Piano Paesaggistico di Agrigento. Parla l'assessore regionale Antonio Fiumefreddo

Piano Paesaggistico di Agrigento. Parla l'assessore regionale Antonio Fiumefreddo

"I beni culturali in Sicilia sono come le case di alcuni siciliani in cui i salotti rimangono sempre chiusi e nascosti a tutti. Questi beni, simbolo dell'identità siciliana, devono essere riaperti, ponendo fine ad una politica conservativa che non li ha valorizzati e non ha permesso di creare lavoro”. Primo intervento pubblico del neo assessore regionale ai Beni culturali, Antonio Fiumefreddo, che interviene anche sul Piano Paesaggistico di Agrigento.

Primo intervento pubblico del neo assessore regionale ai Beni culturali, Antonio Fiumefreddo. Lo fa con la delega in mano, in occasione della fondazione del Patto dei moderati (Democratici e Riformisti per la Sicilia, DRS), questa mattina a Morreale. Delega fino a qualche settimana fa nelle mani di Maria Rita Sgarlata.

Il gruppo, grazie ai suoi otto deputati all'Assemblea Regionale Siciliana (il secondo più numeroso), risulta attualmente determinante per la maggioranza del governo regionale, tanto da entrare in Giunta con il nuovo Assessore ai Beni Culturali, l'avvocato penalista ed ex sovrintendente del Teatro Bellini di Catania, Antonio Fiumefreddo, il quale ha precisato che essere moderati non significa essere persone che si adeguano e cercano a tutti i costi la mediazione, ma persone che cercano sempre il dialogo: "Si può mediare su tutto, ma non sui principi che devono ispirare l'azione politica".


"I beni culturali in Sicilia sono come le case di alcuni siciliani in cui i salotti rimangono sempre chiusi e nascosti a tutti. Questi beni, simbolo dell'identità siciliana, devono essere riaperti, ponendo fine ad una politica conservativa che non li ha valorizzati e non ha permesso di creare lavoro", ha ribadito il neo assessore.

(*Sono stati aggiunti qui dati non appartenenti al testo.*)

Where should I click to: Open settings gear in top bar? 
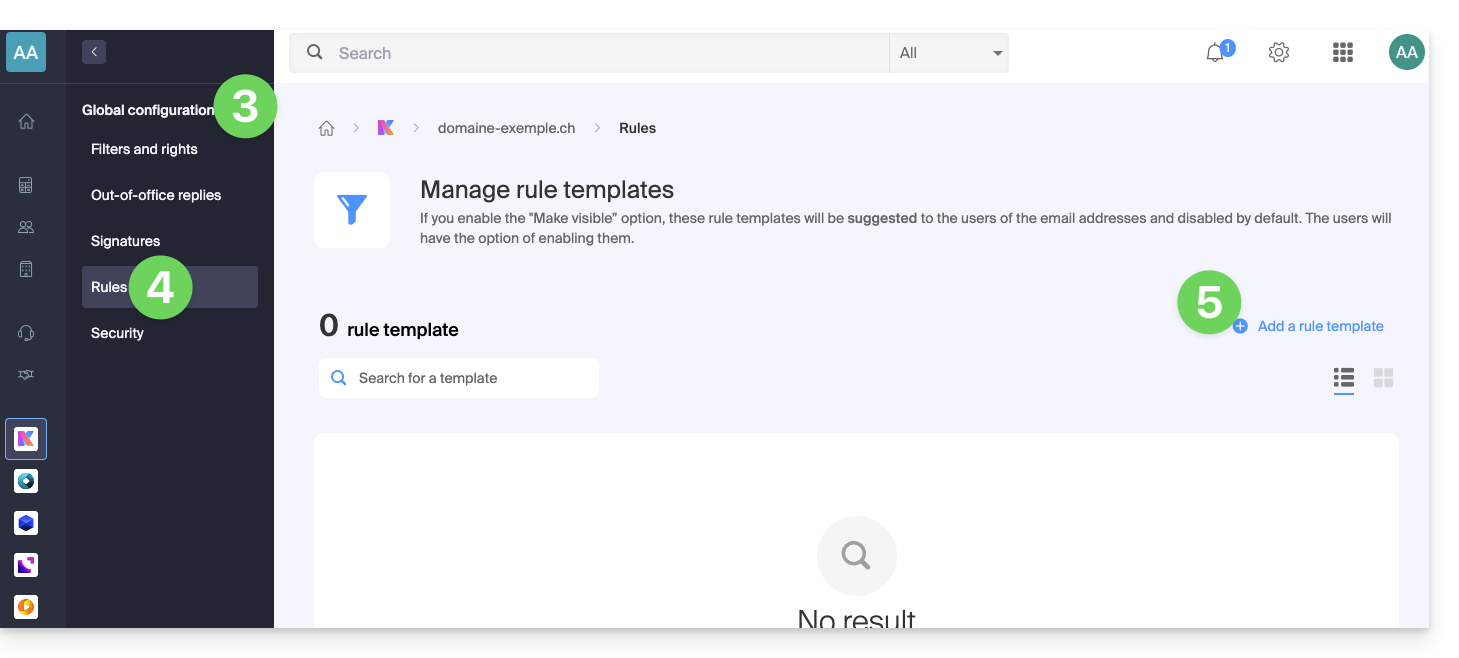click(1279, 53)
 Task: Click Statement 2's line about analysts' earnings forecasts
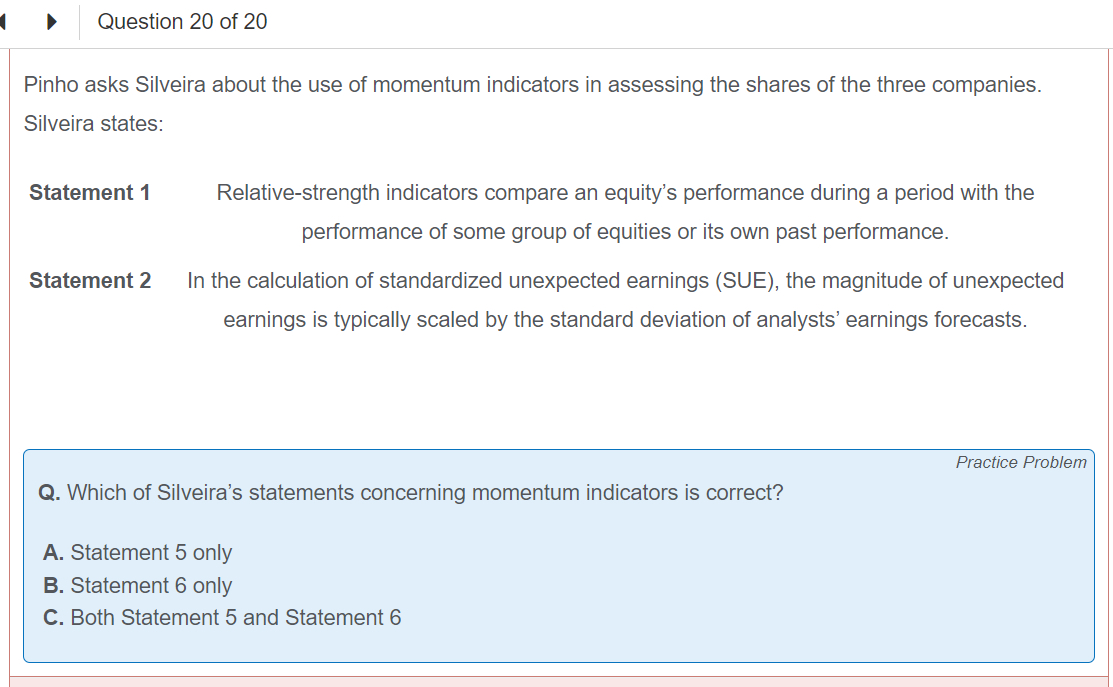[x=625, y=320]
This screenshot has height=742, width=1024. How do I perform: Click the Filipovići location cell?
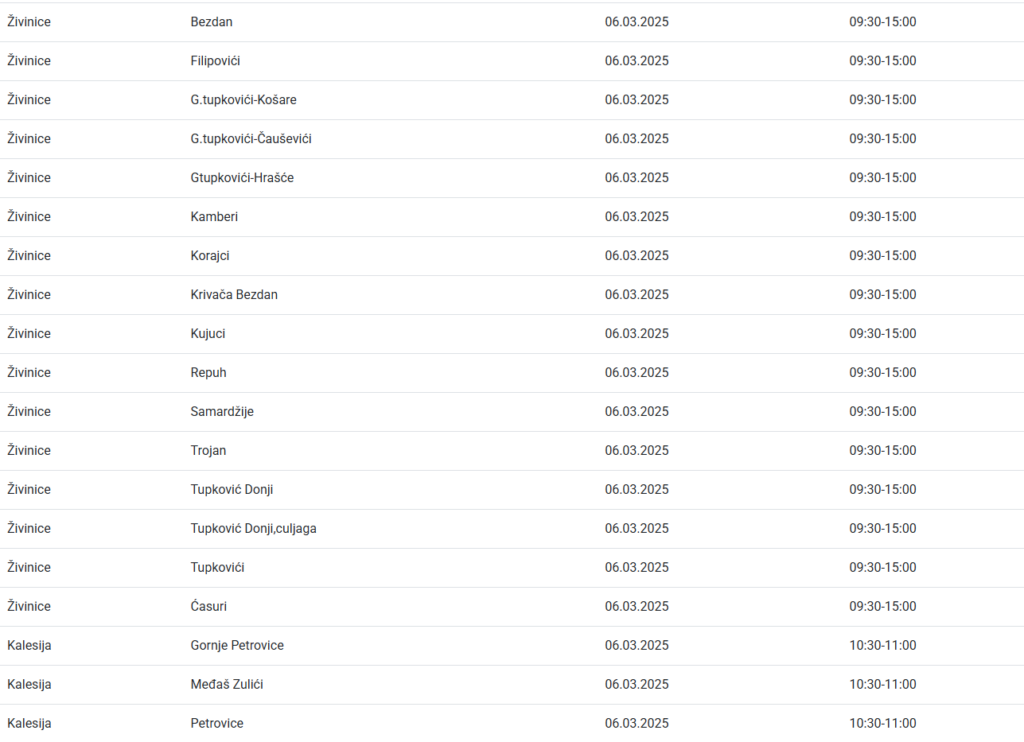[215, 61]
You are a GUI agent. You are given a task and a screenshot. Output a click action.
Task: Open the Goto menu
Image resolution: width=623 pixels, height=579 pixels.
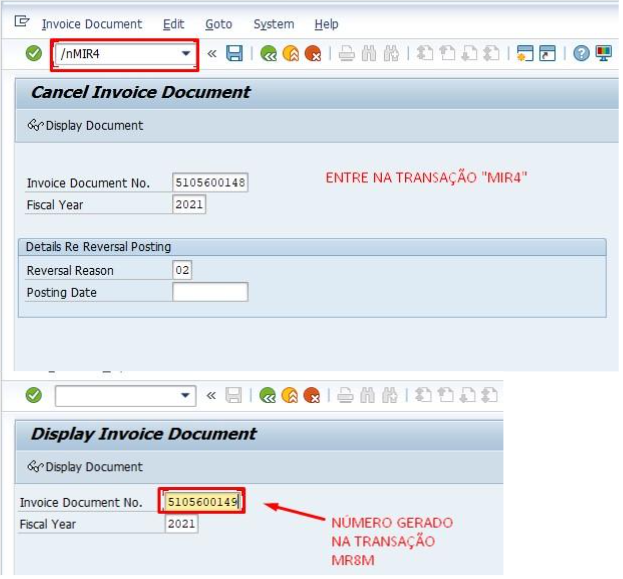pyautogui.click(x=219, y=24)
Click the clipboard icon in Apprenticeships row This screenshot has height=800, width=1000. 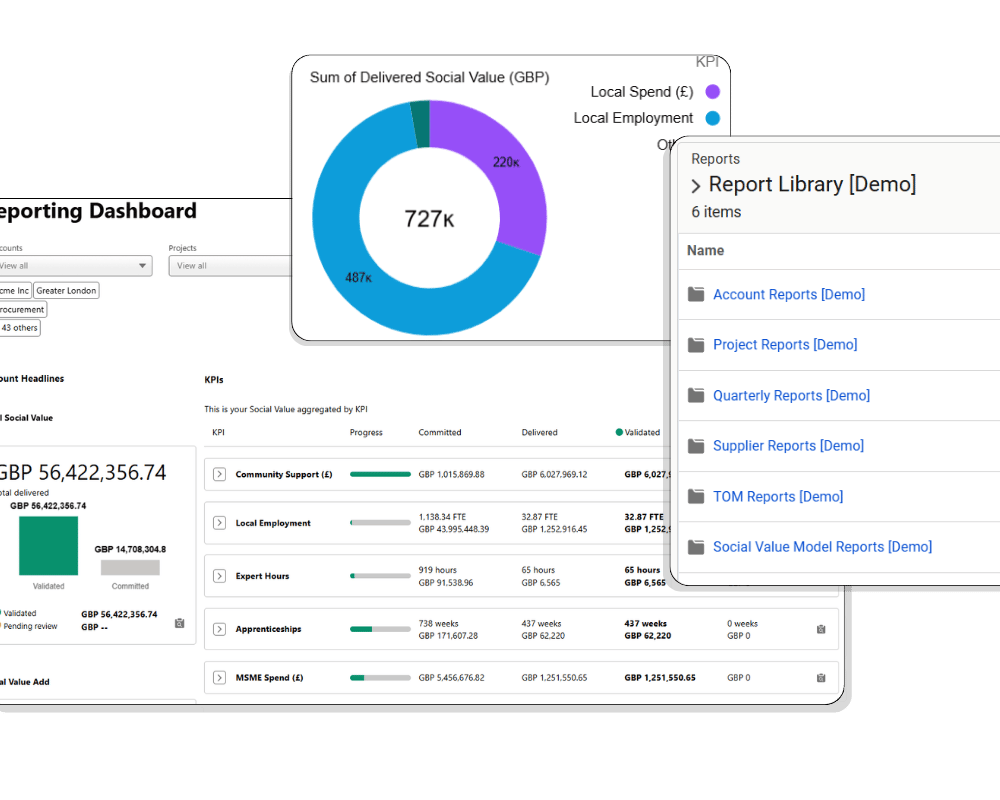pyautogui.click(x=821, y=629)
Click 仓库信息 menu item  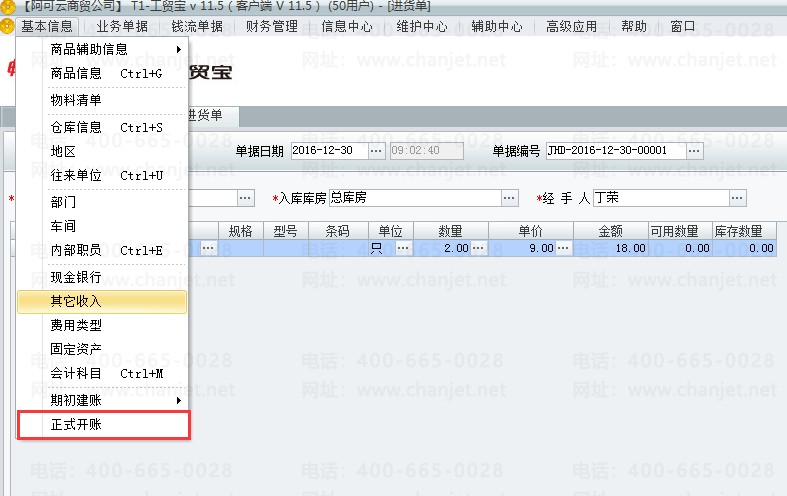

"Restare in contatto con le esigenze che provengono dal territorio l'impegno che assumo".

Un impegno non indifferente, se raffrontato alle problematiche presenti in provincia di Agrigento, soprattutto emerse in queste ultime settimane,  legate al piano paesaggistico e le sue refluenze economiche e sociali, che non poco malumori sta sollevando a tutti i livelli:  sia da parte di diverse amministrazioni che stanno valutando di ricorrere al TAR, che anche da parte delle categorie tecniche interprofessionali agrigentine, che hanno dissentito dal piano redatto dalla Soprintendenza di Agrigento.

"I beni culturali devono aprire al lavoro. Devono essere occasione di  lavoro" dice il neo assessore Fiumefreddo, ed a  chi gli rappresenta le problematica sollevate da Amministratori e rappresentati delle professioni , nella qualità di portatori di interessi diffusi nel territorio agrigentino, da audire in seno al redigendo piano Paesaggistico, nelle forme previste dal codice Urbani, il neo assessore regionale dichiara  “di attenzionare” nelle prossime settimane "le istanze sollevate”,  ritenendo l'azione da parte delle  amministrazioni locali, ma anche delle rappresentanze interprofessionali, “soggetti qualificati e portatori di interessi diffusi, in ossequio alle indicazioni dettate dalla legge".